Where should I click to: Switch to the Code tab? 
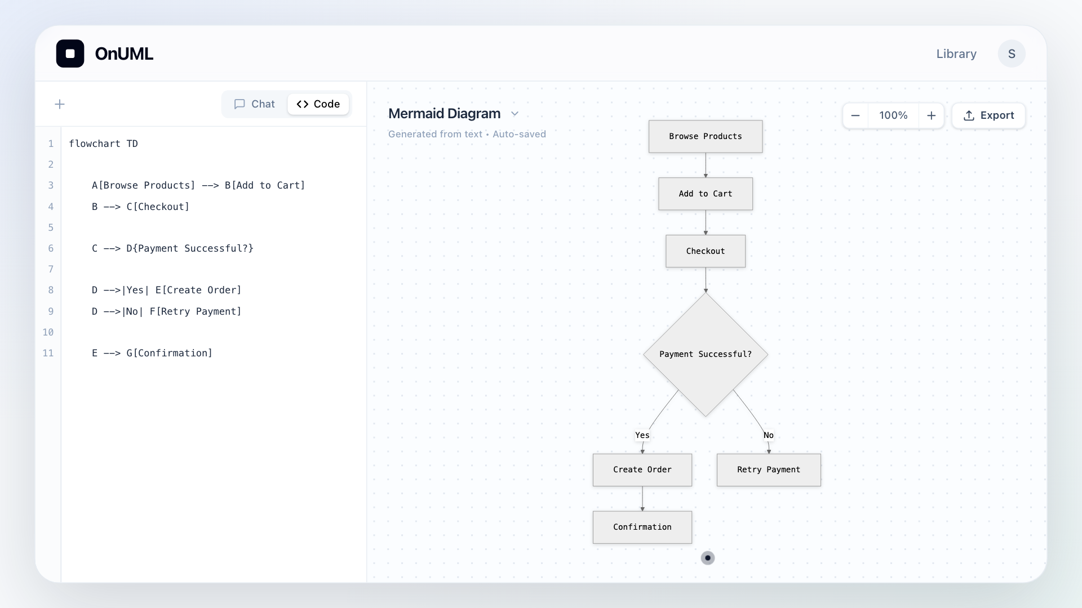(x=318, y=104)
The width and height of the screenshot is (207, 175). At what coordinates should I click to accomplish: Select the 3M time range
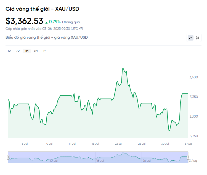coord(36,51)
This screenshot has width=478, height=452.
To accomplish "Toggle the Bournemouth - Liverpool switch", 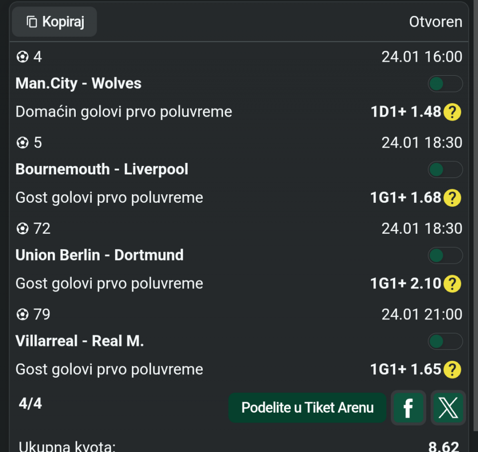I will click(445, 169).
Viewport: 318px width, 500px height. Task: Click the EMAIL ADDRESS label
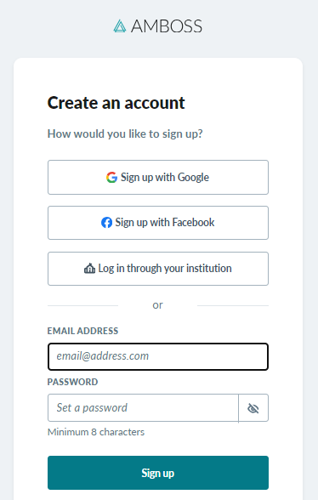tap(82, 331)
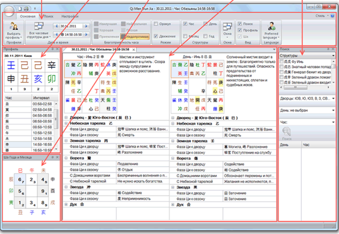Image resolution: width=339 pixels, height=234 pixels.
Task: Switch to the Поиск ribbon tab
Action: (48, 16)
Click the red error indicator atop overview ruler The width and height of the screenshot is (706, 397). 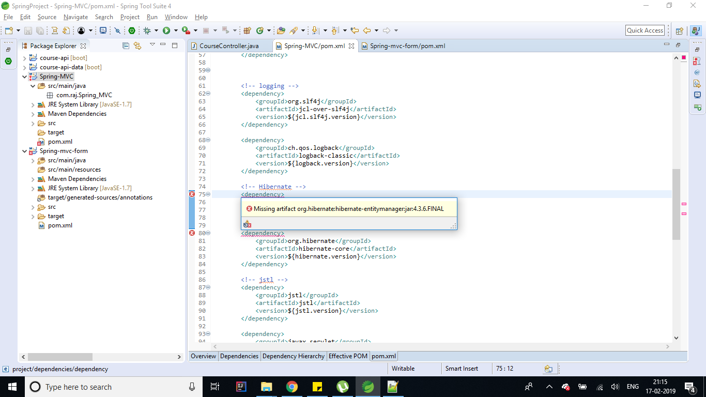pyautogui.click(x=684, y=57)
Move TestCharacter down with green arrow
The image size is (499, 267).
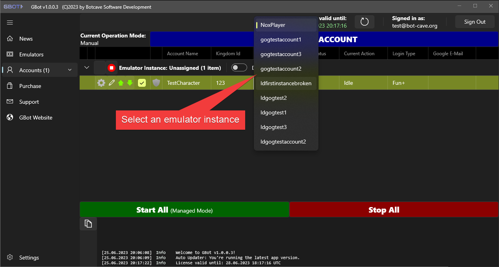(130, 83)
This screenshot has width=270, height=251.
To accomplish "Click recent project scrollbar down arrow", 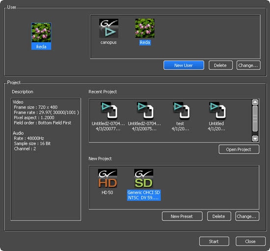I will coord(255,138).
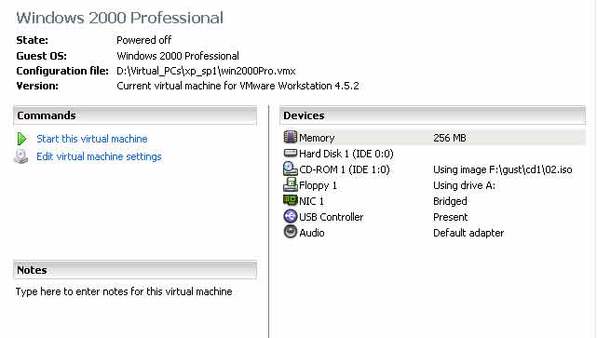Select the Audio speaker icon
The image size is (597, 338).
(x=291, y=232)
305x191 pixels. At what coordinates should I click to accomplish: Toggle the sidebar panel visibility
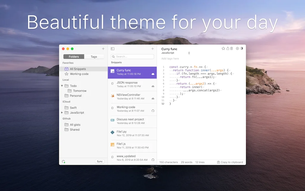pyautogui.click(x=113, y=49)
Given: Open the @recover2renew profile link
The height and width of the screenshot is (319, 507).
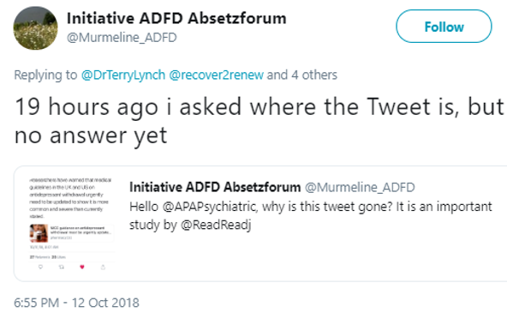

━━━━━━━━━━━━━━━━━━━━

Exercise ▸ Once the line holding "Given: Open the @recover2renew profile link" is found, copy it and each later line exactly through the end of the data, leaving out the pictures.

Reply to the task ▸
Given: Open the @recover2renew profile link
The height and width of the screenshot is (319, 507).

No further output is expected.